Mientras la señora se apartaba bruscamente para evitar el atropello, mister Blatt detuvo su «Sunbeam» aplicándole vigorosamente los frenos.

—¡Hola, hola! —saludó mister Blatt alegremente.

Era un hombrachón de rostro apoplético con un fleco de cabellos rojizos en torno a una gran calva reluciente.

La ambición aparente de mister Blatt era ser el alma y vida del lugar donde acertase a estar. El Jolly Roger Hotel, según su opinión, expresada un poco ruidosamente, necesitaba un poco de alegría. A él le chocaba la manera que tenía la gente de escabullirse y desaparecer en cuanto él entraba en escena.

—Casi la convierto a usted en mermelada de madroños— comentó alegremente.

—Poco faltó —contestó Cristina Redfern.

—Suba usted —ofreció mister Blatt.

—Oh, gracias... voy a seguir paseando.

—No haga usted tal tontería. ¿Para qué sirven los coches?

Cediendo a la necesidad, Cristina Redfern subió al vehículo. Mister Blatt volvió a poner en marcha el motor, que H había parado debido a la brusquedad con que el conductor frenó.

—¿Y qué hace usted paseando por aquí tan sola? —inquirió mister Blatt—. Eso no está bien, tratándose de una muchacha tan bonita.

—¡Oh, me gusta pasear sola! —se apresuró a decir Cristina.

Mister Blatt le dio un terrible codazo, al mismo tiempo que se le desviaba el coche hasta casi el borde del camino.
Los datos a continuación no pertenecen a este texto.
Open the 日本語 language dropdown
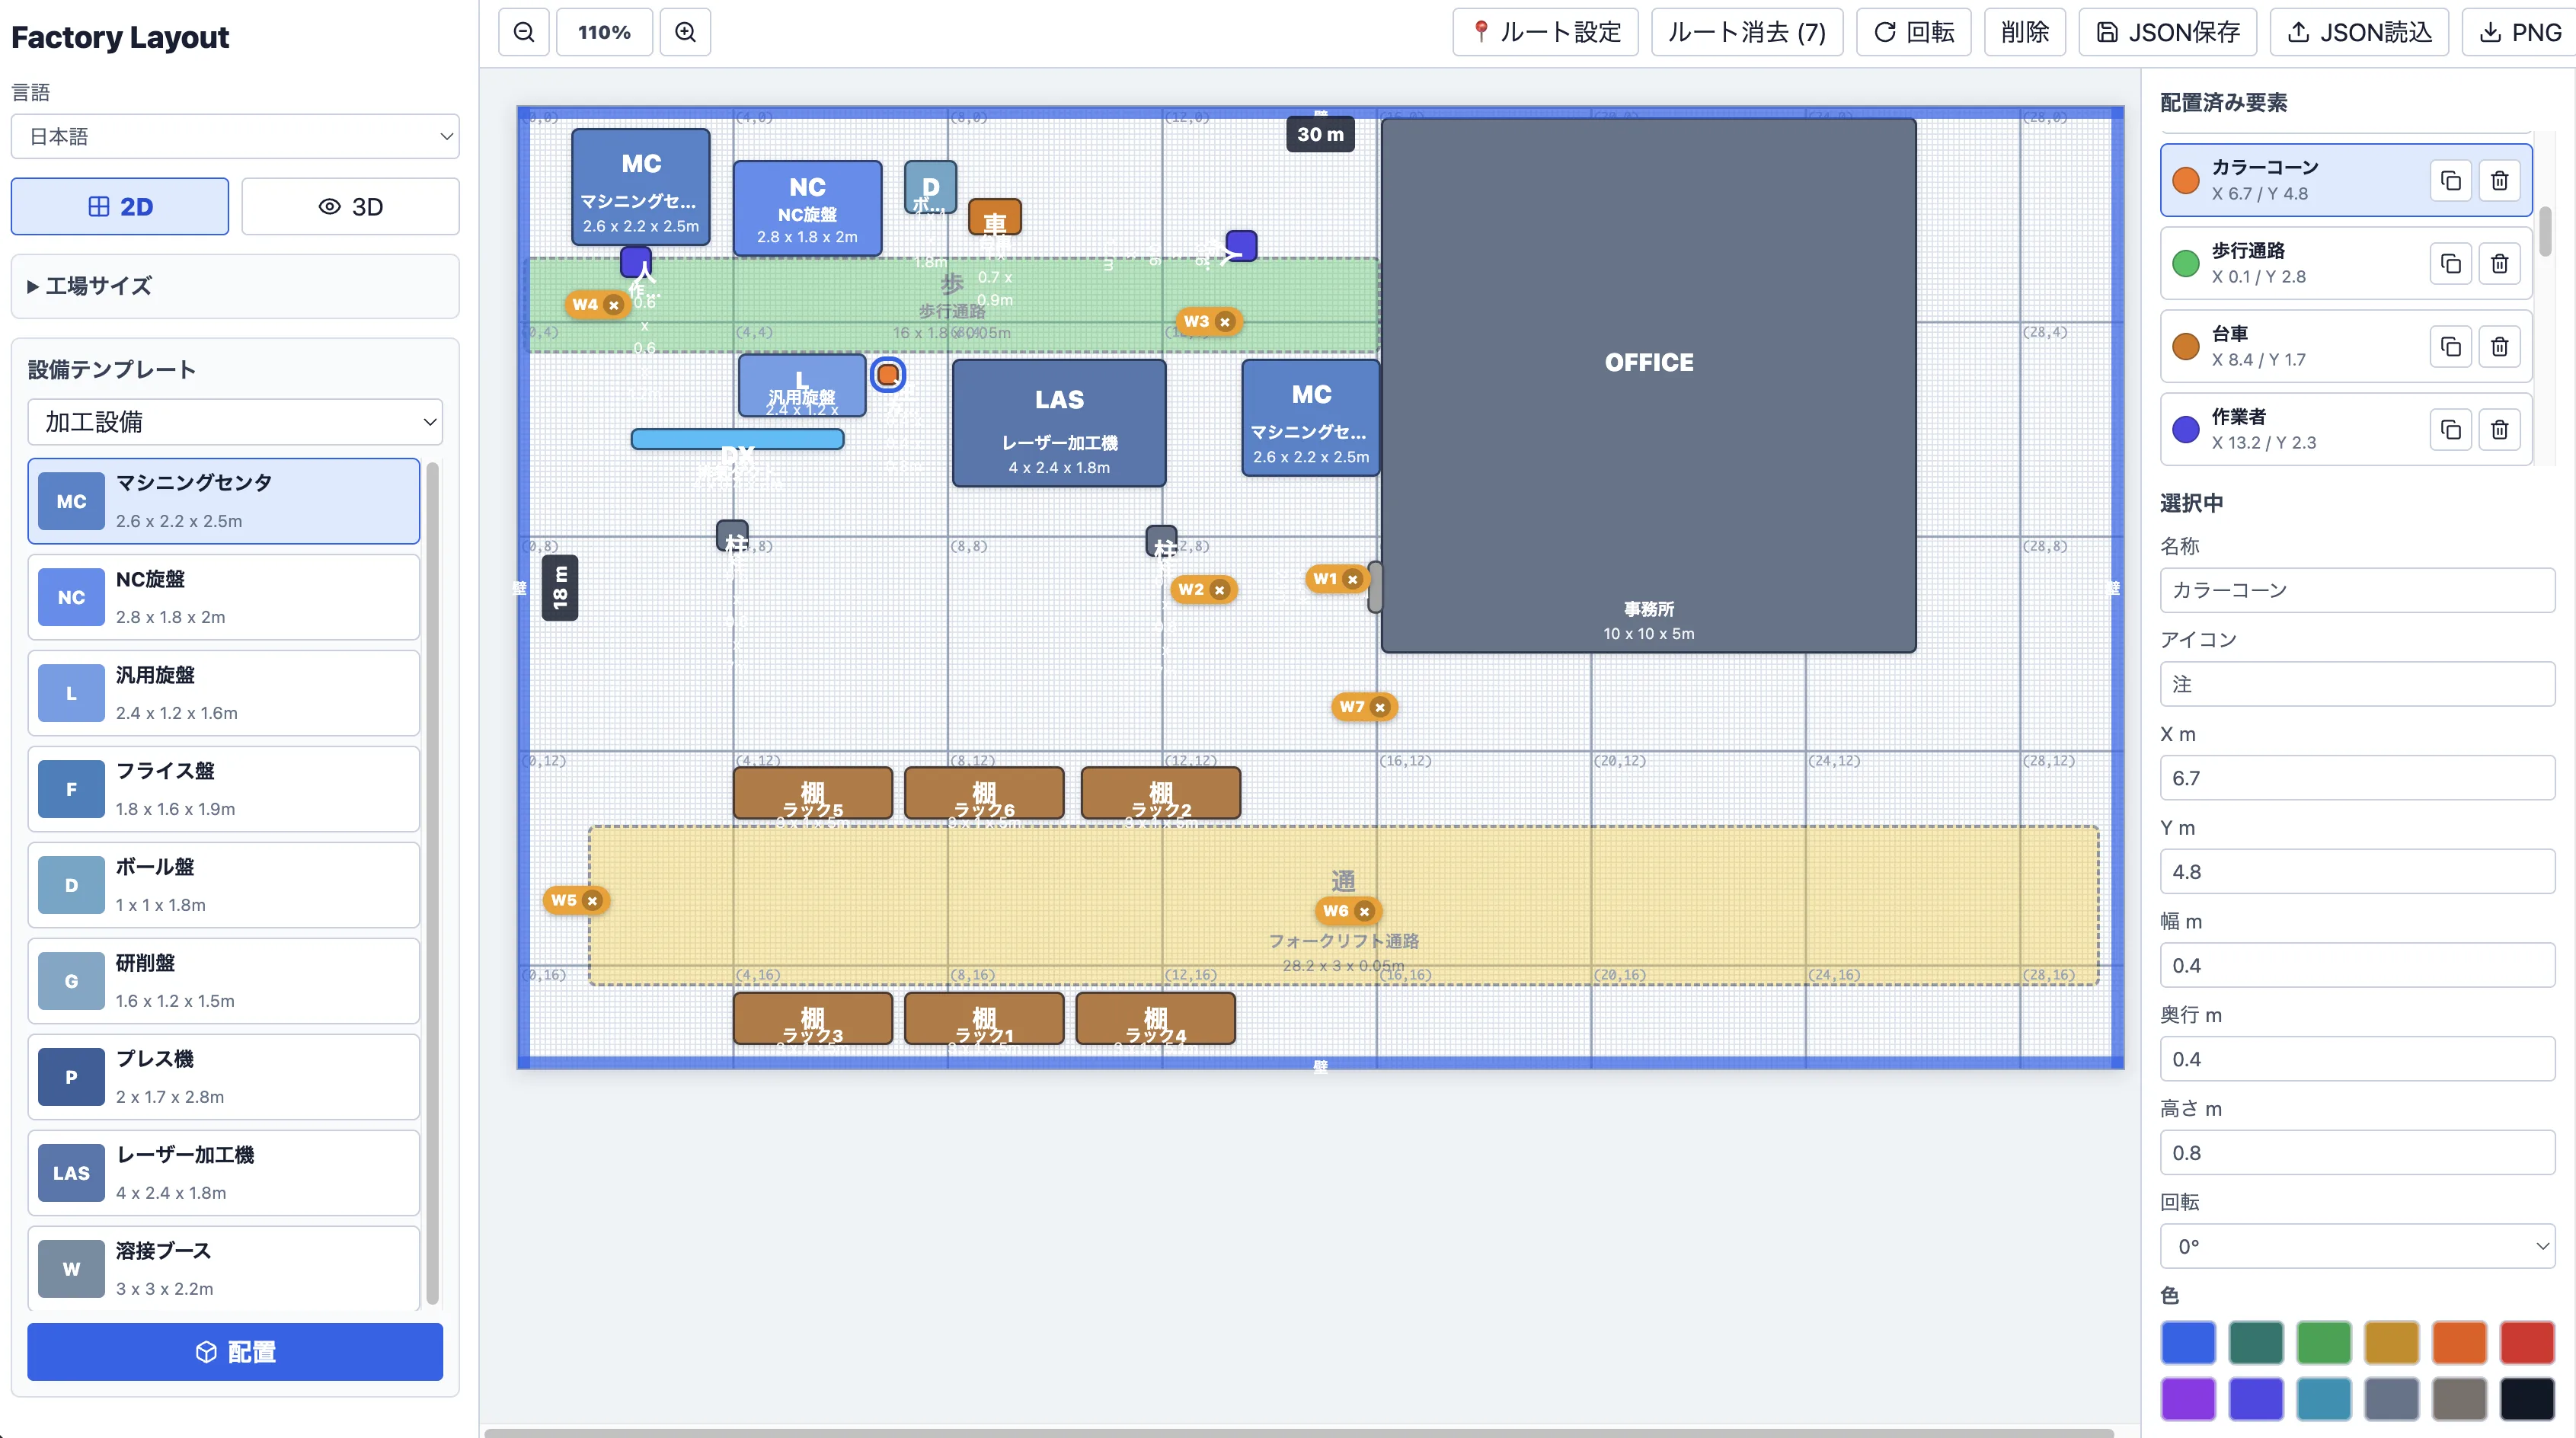Viewport: 2576px width, 1438px height. point(235,136)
—Las muchachas siempre dicen eso —murmuró—; pero no lo sienten. Lo que pasa es que el Jolly Roger necesita un poco de animación. Allí no hay vida. Y es que se hospedan en él una colección de momias. Aquel viejo angloindio aburre a cualquiera, y el párroco y los americanos son una invitación al bostezo. ¡Pues mire que aquel extranjero con aquel bigote...! ¡Qué risa me da su bigote! Y creo que se trata de un peluquero o algo por el estilo.

—¡Oh, no; es un detective! —aclaró Cristina Redfern.
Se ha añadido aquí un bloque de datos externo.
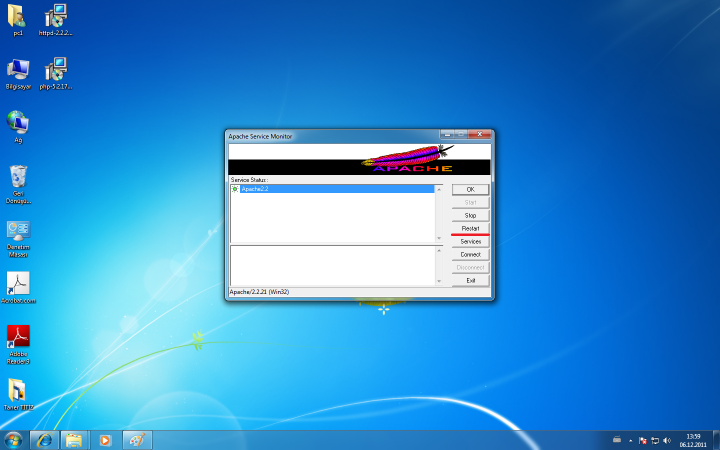The image size is (720, 450).
Task: Open the httpd-2.2.2 installer desktop icon
Action: [x=56, y=17]
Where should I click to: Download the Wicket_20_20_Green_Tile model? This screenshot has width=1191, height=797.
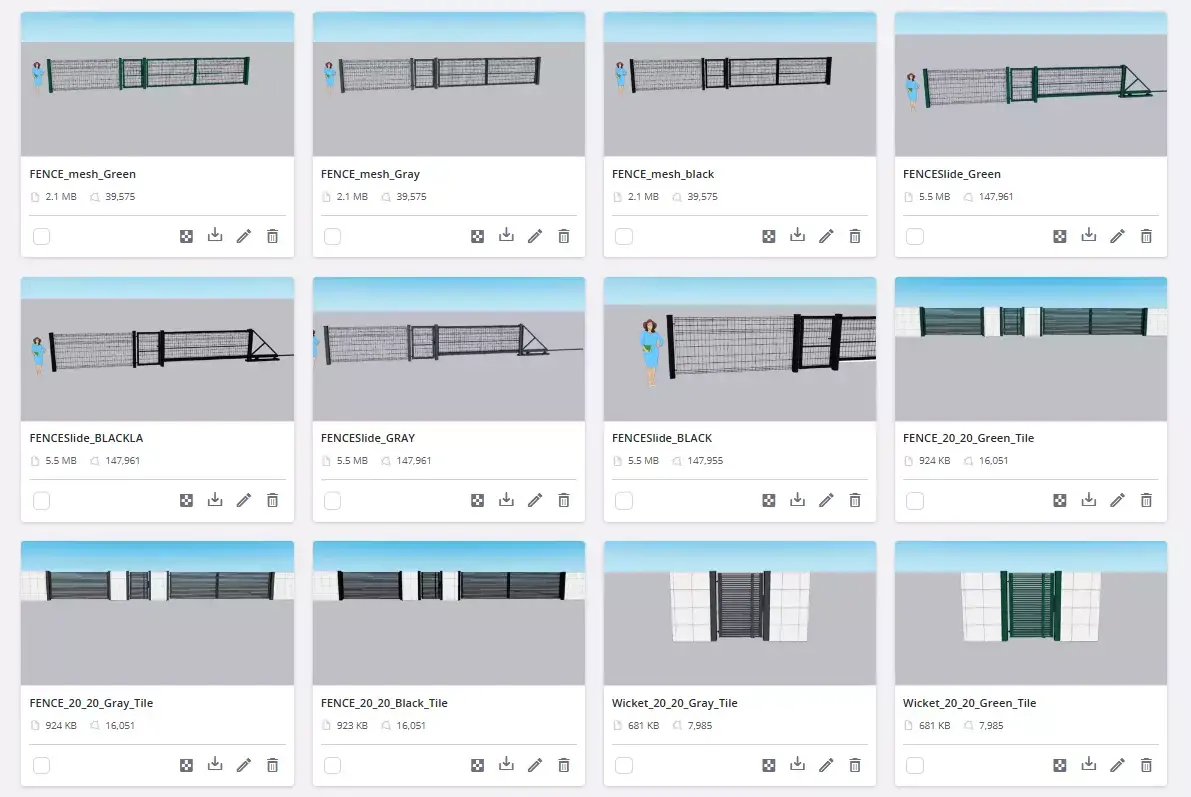point(1088,764)
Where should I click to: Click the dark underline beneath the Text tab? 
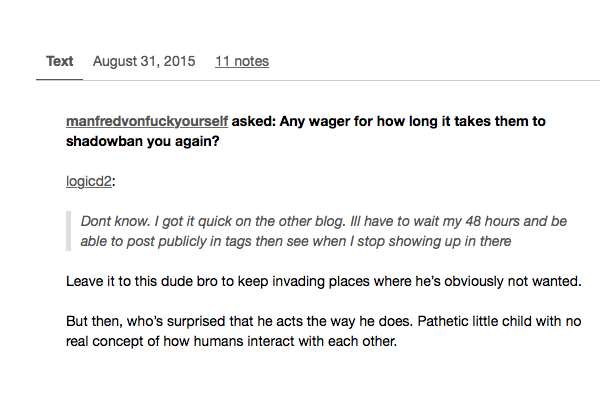coord(59,80)
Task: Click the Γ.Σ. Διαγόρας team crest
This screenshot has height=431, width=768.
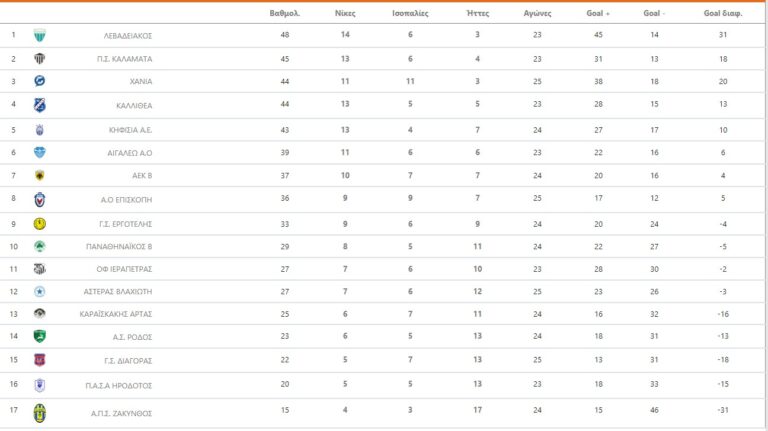Action: (40, 360)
Mister Blatt casi dejó que el coche fuese otra vez a la cuneta.

—¿Un detective? ¿Quiere usted decir que anda disfrazado?

—¡Oh, no; es realmente así! Se llama Hércules Poirot, Tiene usted que haber oído hablar de él.
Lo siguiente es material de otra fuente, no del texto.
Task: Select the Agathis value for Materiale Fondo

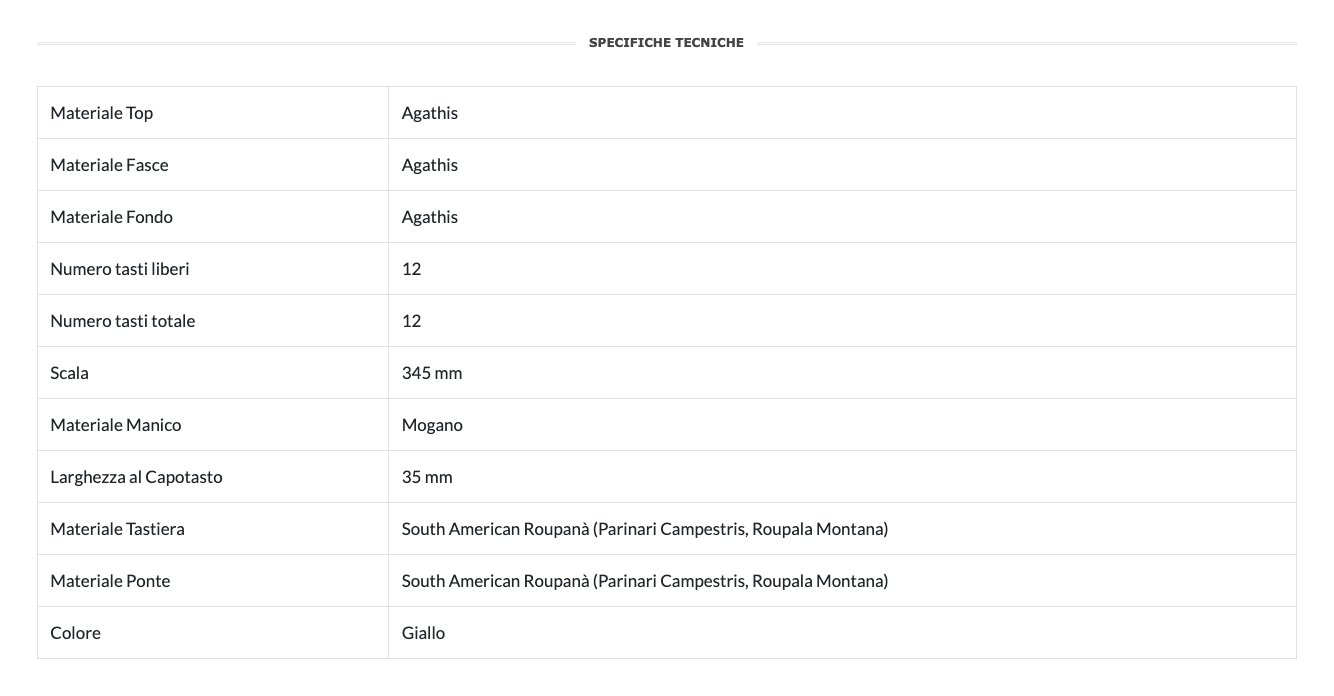Action: pos(429,217)
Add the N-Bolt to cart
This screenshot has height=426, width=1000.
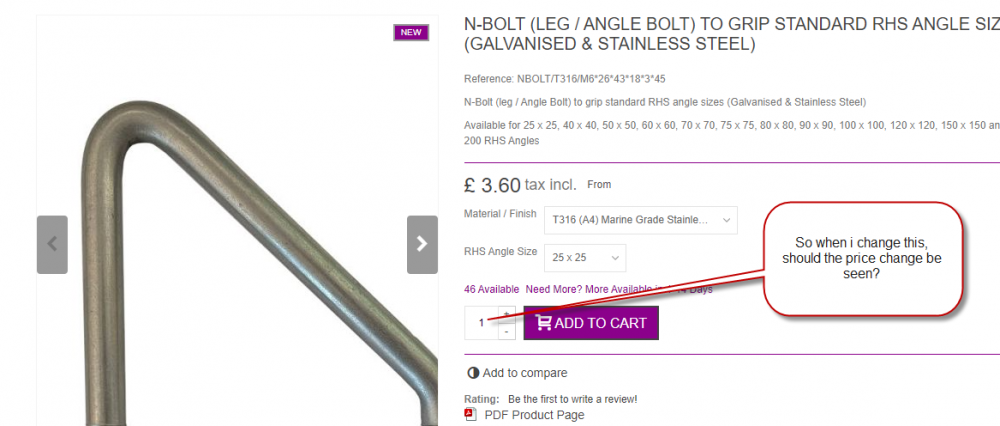(591, 323)
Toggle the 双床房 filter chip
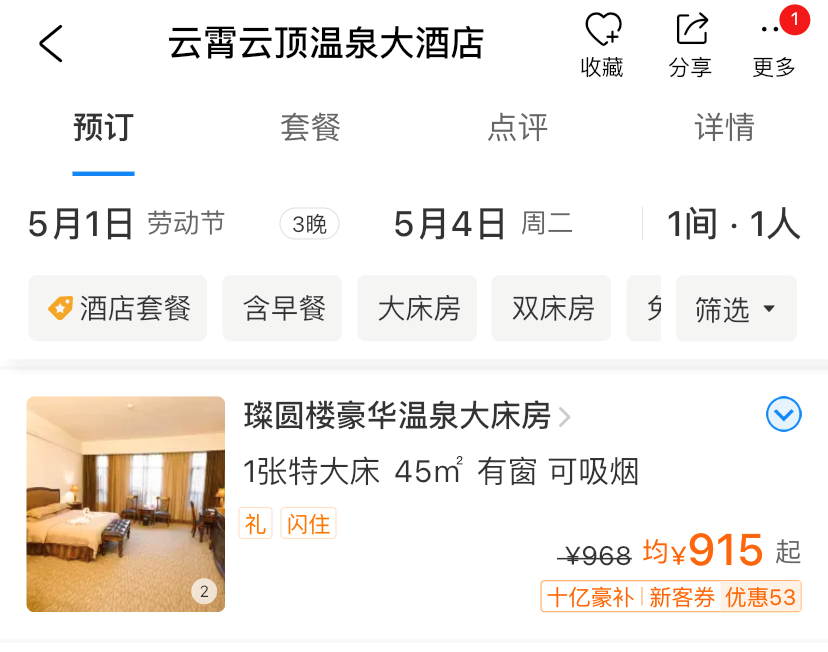Image resolution: width=828 pixels, height=652 pixels. 551,308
—¿No ocultará su verdadero nombre? ¡Oh, sí; he oído hablar de él! Pero creí que ya había muerto. ¿Qué estará buscando por aquí?

—No busca nada. Está pasando sus vacaciones.

—Bien, quiero suponer que sea así —dijo mistar Blatt con acento de duda—. ¿Pero verdad que tiene aspecto de peluquero?

—Quizá nada más un poco extraño —dijo Cristina.

—Eso será —convino mister Blatt—. A mí que me den siempre ingleses, aun tratándose de detectives.

Llegaron al pie de la colina y, con gran algarabía de triunfantes bocinazos, mister Blatt metió el coche en el garaje del Jolly Roger, que estaba situado, por causa de las mareas, en los terrenos opuestos al hotel.